_Task_. Could you quote the entries below word for word, beginning at the very start and ending with the line that contains "toggle switch in", and leave out the pictures?

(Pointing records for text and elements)
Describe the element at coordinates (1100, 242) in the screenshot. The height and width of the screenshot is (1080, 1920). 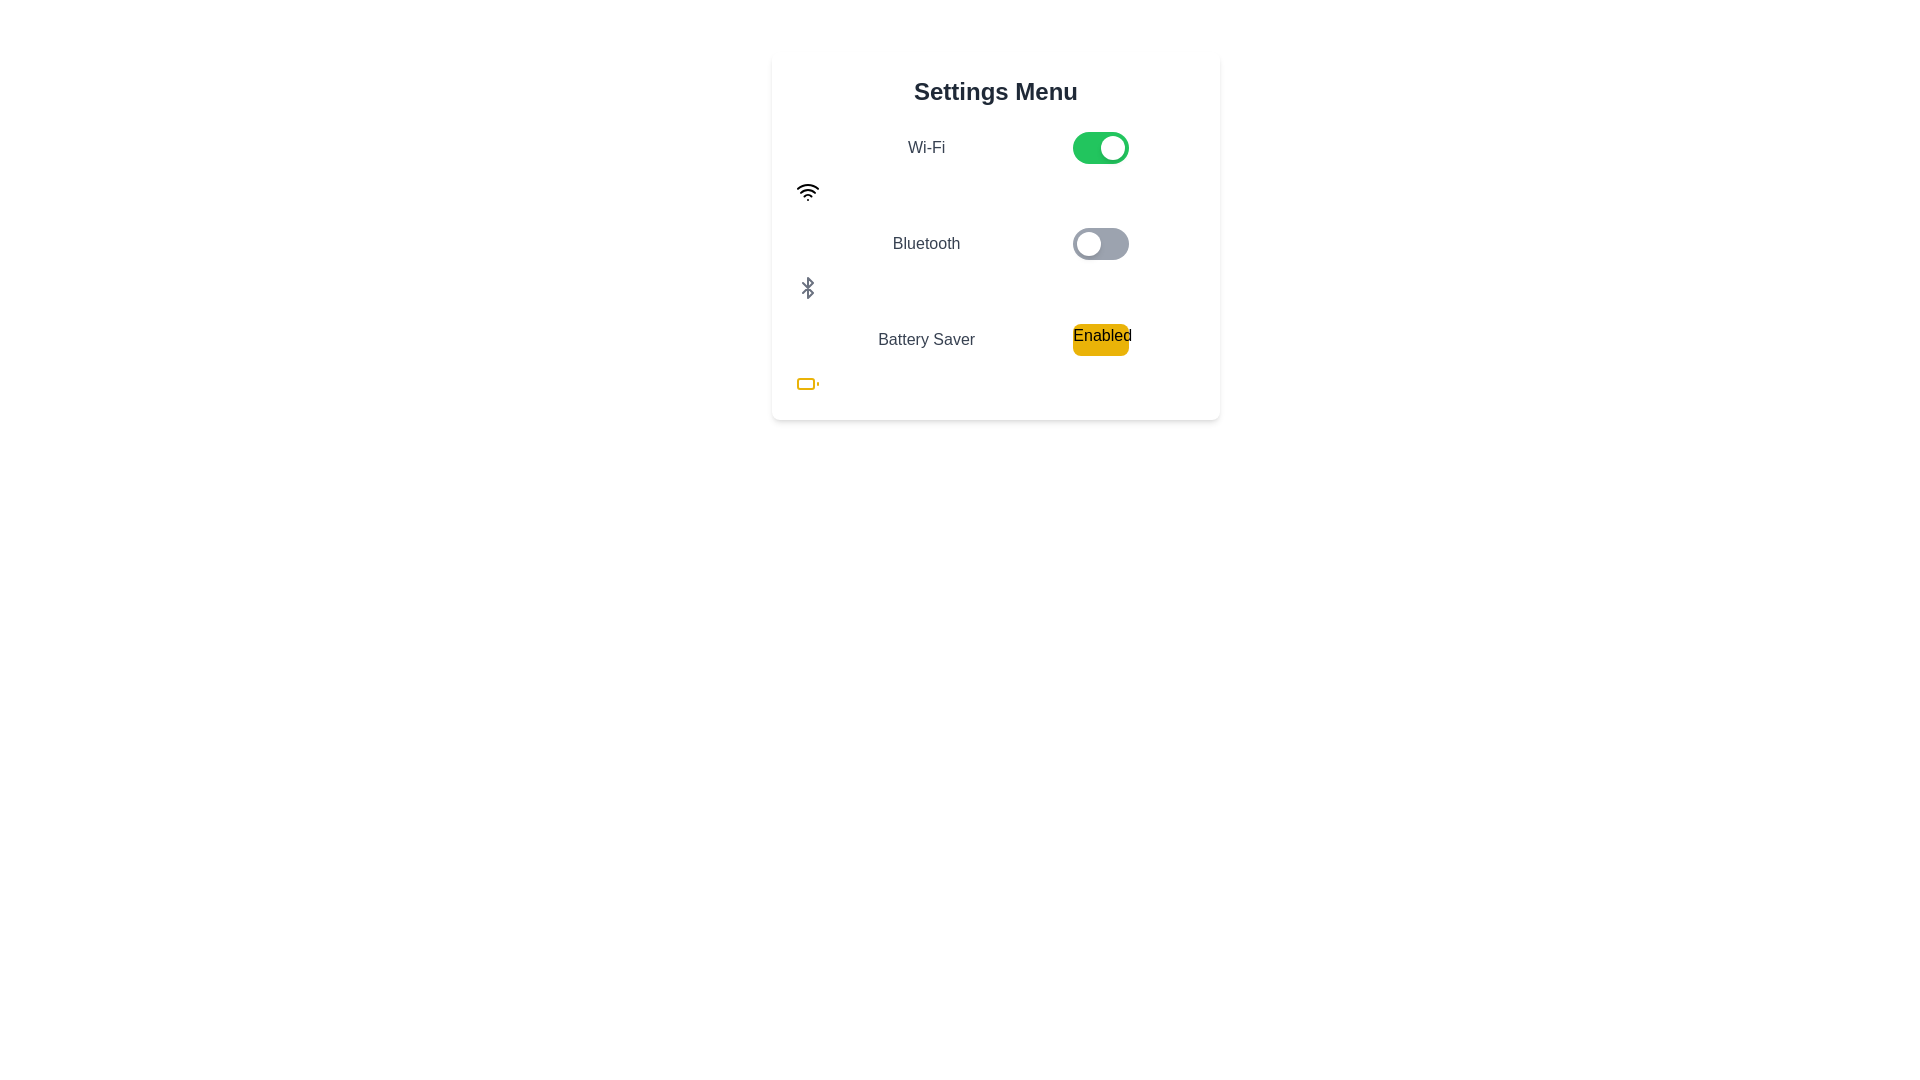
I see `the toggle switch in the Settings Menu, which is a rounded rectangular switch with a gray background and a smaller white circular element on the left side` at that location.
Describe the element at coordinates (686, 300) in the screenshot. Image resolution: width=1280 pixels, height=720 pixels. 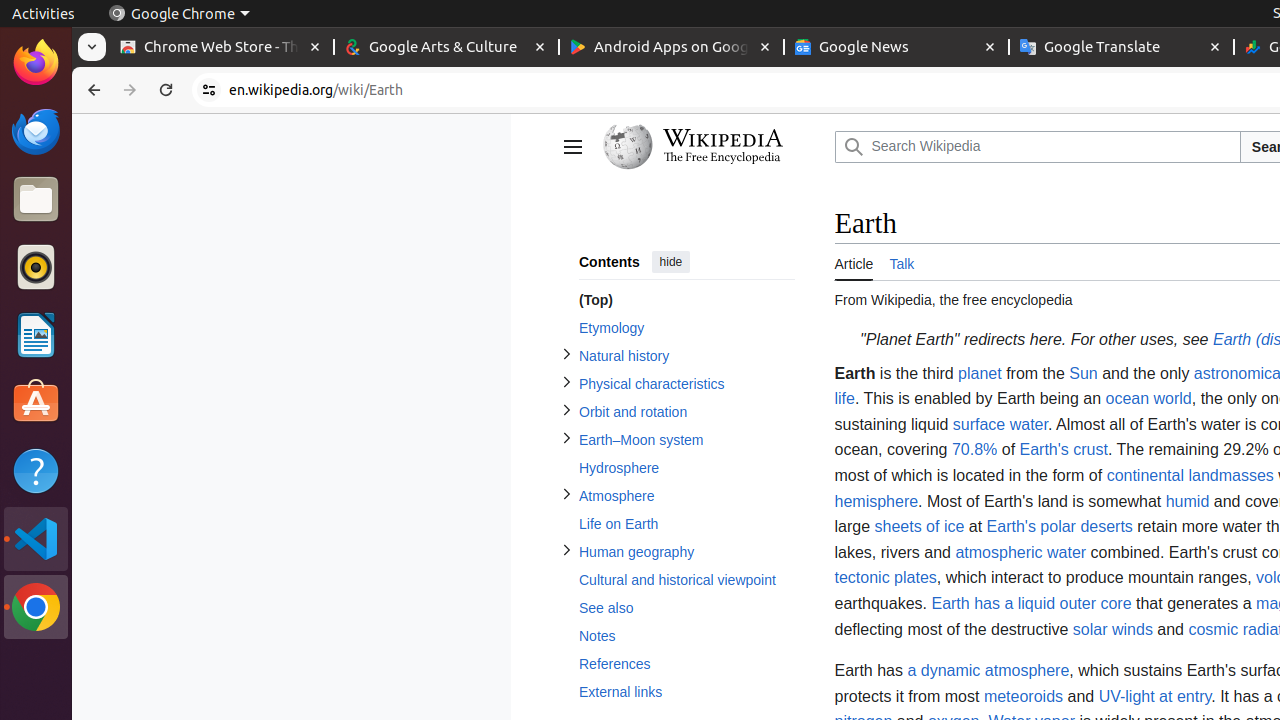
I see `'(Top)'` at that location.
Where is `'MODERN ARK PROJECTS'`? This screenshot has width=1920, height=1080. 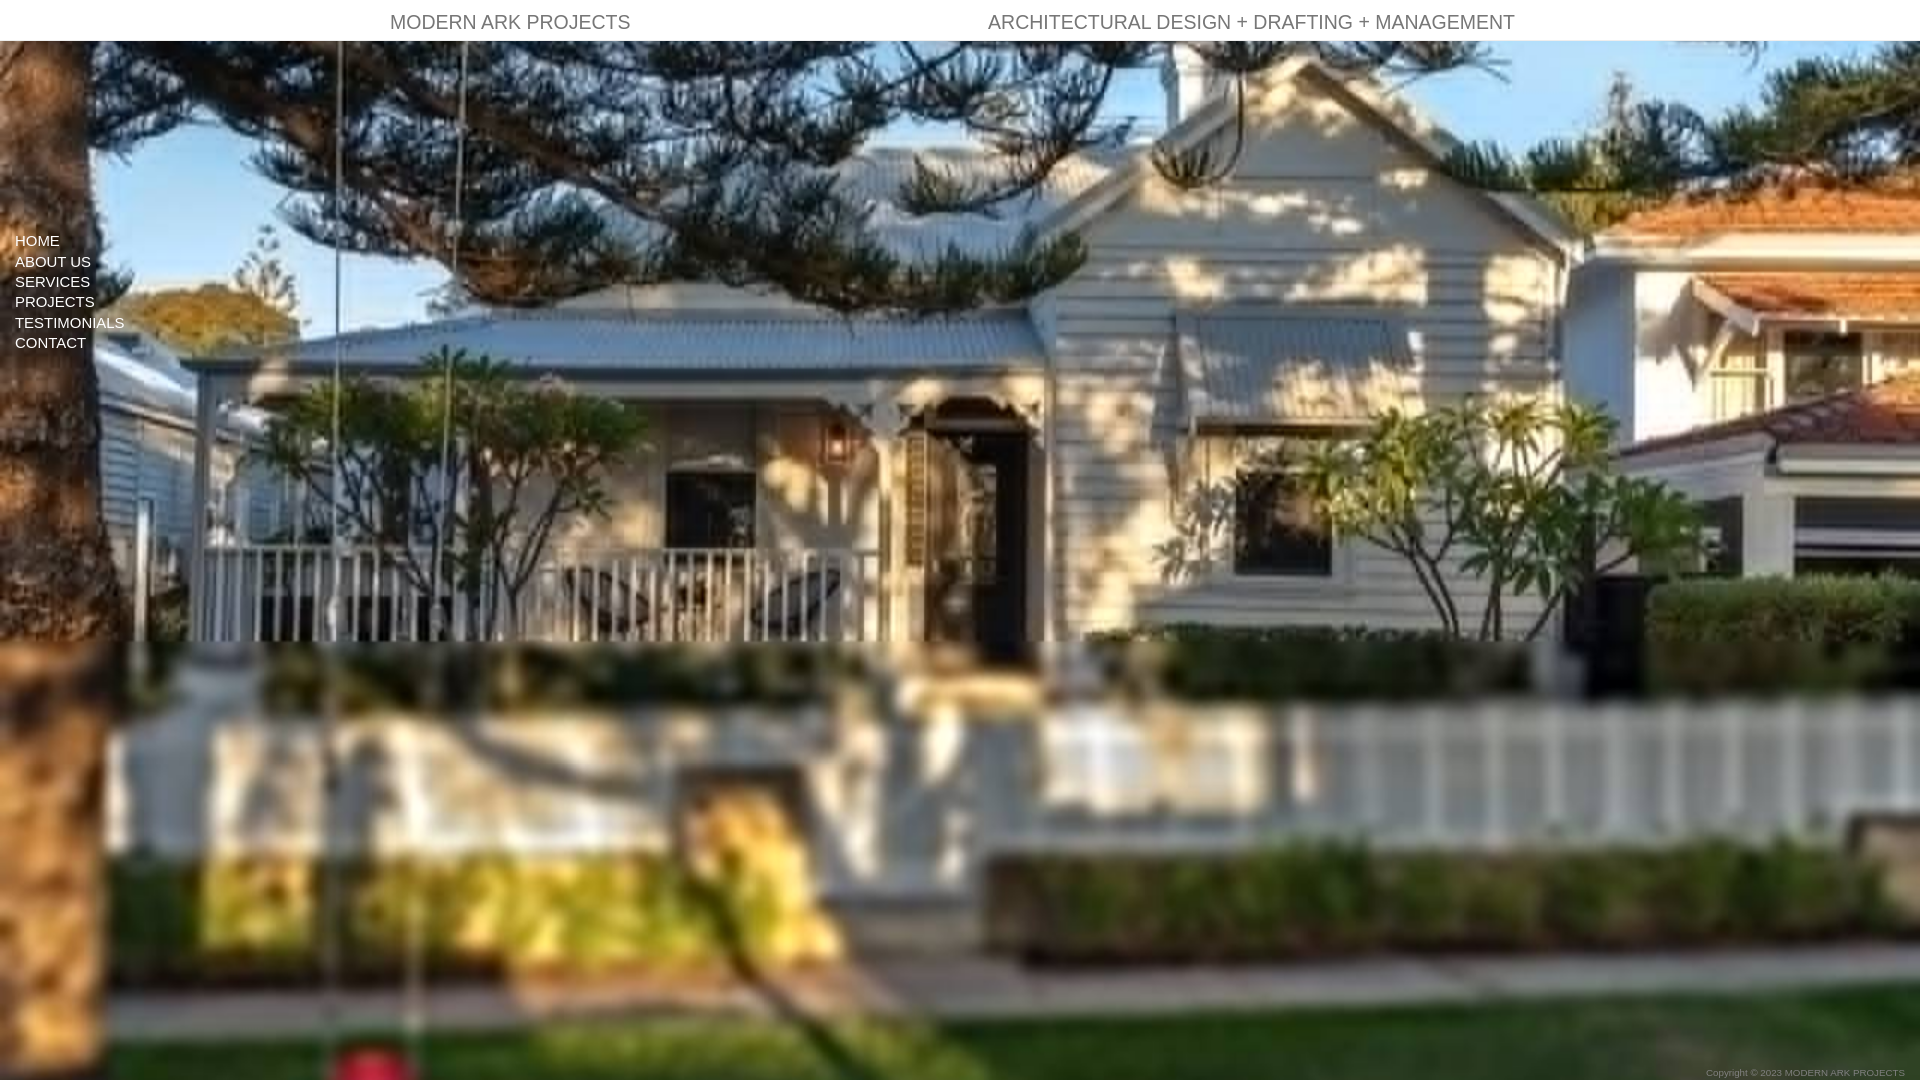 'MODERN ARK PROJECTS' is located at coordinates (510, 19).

_Solution to this problem_.
Describe the element at coordinates (1100, 242) in the screenshot. The height and width of the screenshot is (1080, 1920). 
I see `the toggle switch in the Settings Menu, which is a rounded rectangular switch with a gray background and a smaller white circular element on the left side` at that location.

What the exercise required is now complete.